What @jeremy has for us is 1000x better imho and I never came across this methodology being shared anywhere outside of fastai :slight_smile: I hear it is known in deep learning community but literally heard about it first from @jeremy and never heard about it anywhere else.

@ramesh This looks great! Thanks for sharing.

Well, I agree with you. This line makes a lot of sense!

Has anyone tried to to reach >0.9 accuracy by starting with 32x32 images from the beginning? I would like to understand what does it take (how many epochs, learning rate schedule, etc.) to get to the same accuracy as we do now (start training with 8x8, move to 16x16, …, and so on) with ~40-50 epochs in total. If I remember correctly the authors of cifar10 resnext model trained for 300 epochs. To me it looks that by gradually increasing the image size the model is learning faster.

We also use SGDR which is know for speeding things up quite a bit :slight_smile:

Nonetheless such comparison would be cool :slight_smile: I think this could be even pulled off using this notebook but not using the cycles, etc and comparing this also vs not resizing the images.

yes, you’re correct @radek, we’re using also SGDR. To rephrase my question: how many epochs does it take to reach the same precision using SGDR, but starting with 32x32?

I agree with you that it’s easy to test this with current notebook, but there are so many things to do and so little time :slight_smile:

1 Like

Absolutely, I can relate o that :slight_smile:

I am not even sure if same results can be achieved without the resizing but would be really cool to see the comparison!

I modified the code in models/cifar10/ so that we are able to pass in the number classes we want.

Previous: def init(self, block, num_blocks, num_classes=10)
Now: def init(self, block, num_blocks, num_classes)

Previous: def SENet18(): return SENet(PreActBlock, [2,2,2,2])
Now: def SENet18(num_classes=10): return SENet(PreActBlock, [2,2,2,2], num_classes)

It works fine for me after that for the iceberg challenge.


Absolutely yes!
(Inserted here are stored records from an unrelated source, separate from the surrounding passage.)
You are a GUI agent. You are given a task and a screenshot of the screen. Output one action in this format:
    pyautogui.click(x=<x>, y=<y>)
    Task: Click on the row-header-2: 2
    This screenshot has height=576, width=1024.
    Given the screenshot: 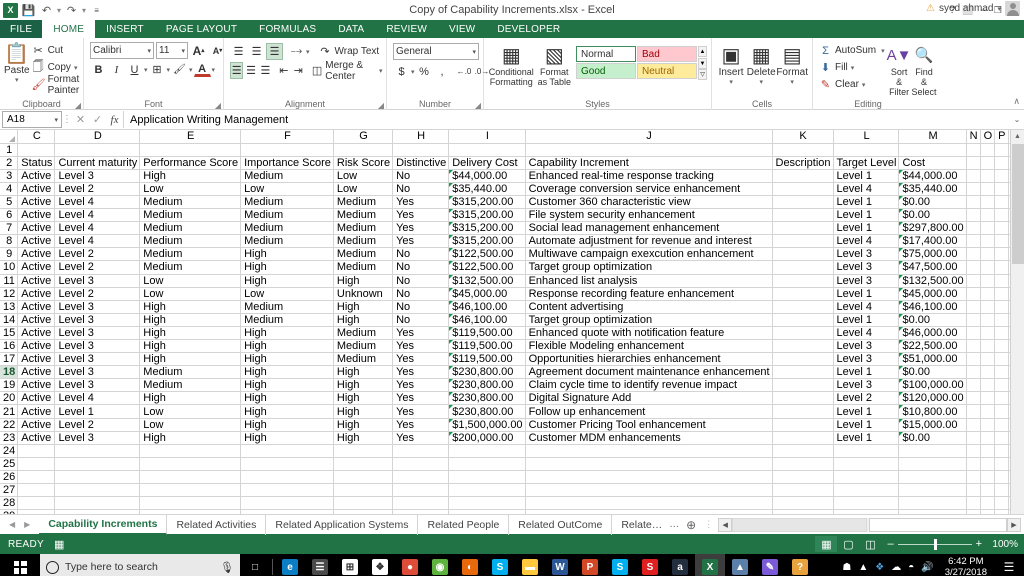 What is the action you would take?
    pyautogui.click(x=10, y=163)
    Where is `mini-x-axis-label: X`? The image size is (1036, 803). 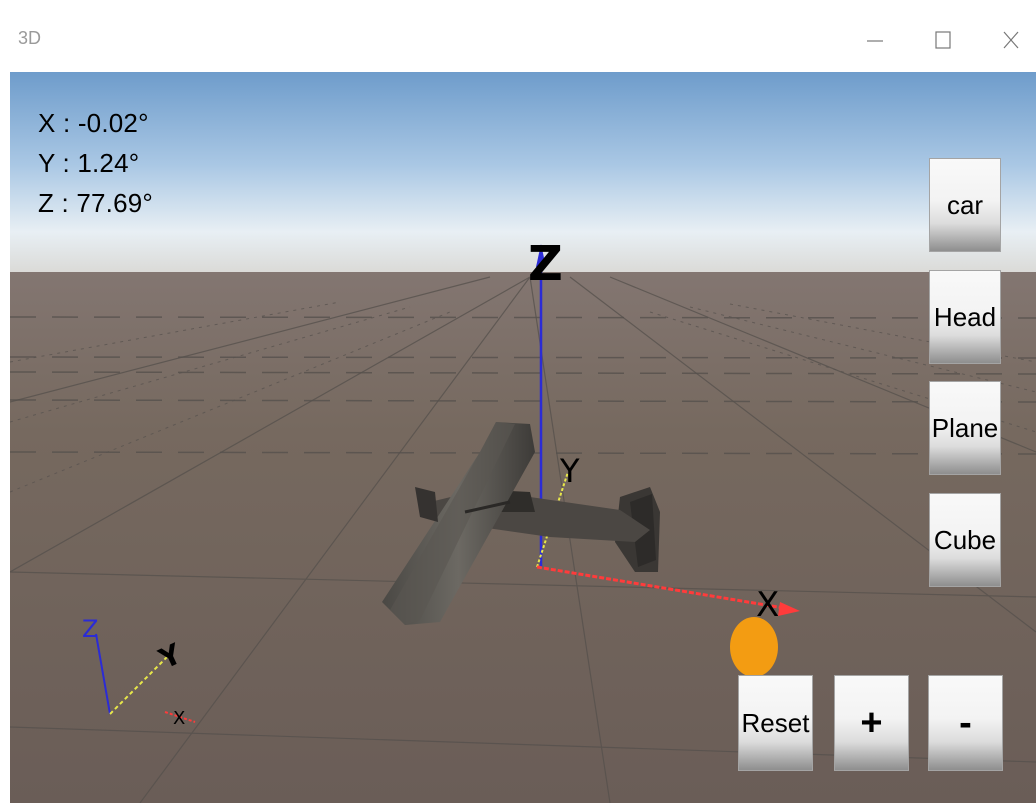 mini-x-axis-label: X is located at coordinates (179, 718).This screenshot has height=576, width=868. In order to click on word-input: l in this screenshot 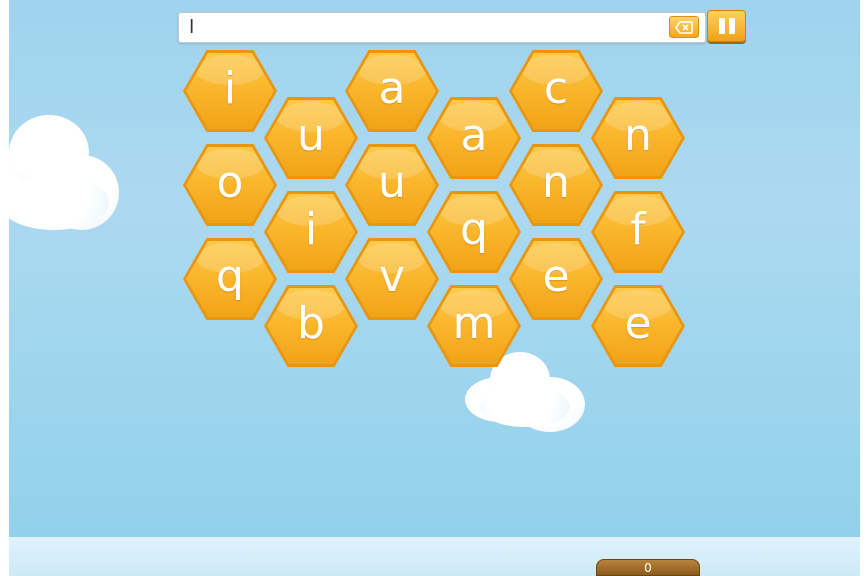, I will do `click(442, 28)`.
I was also surprised at how much overfitting this training seemed to handle.

Did you use the pre-trained version? I tried this same change but it only works when using the model from scratch.

It didn’t work for me too when I used the pretrained version. Seems that the weights were saved according to the num of classes (10 vs 2).

Yea interestingly when I used the pre-trained version, without changing the num_classes, while I do get 10 predictions per image but the first two of those predictions corresponding to 0 and 1 seem to be accurate? Even tho its a bit unorthodox I wonder if we could just grab those first 2 predictions and just use those on binary problems like iceberg.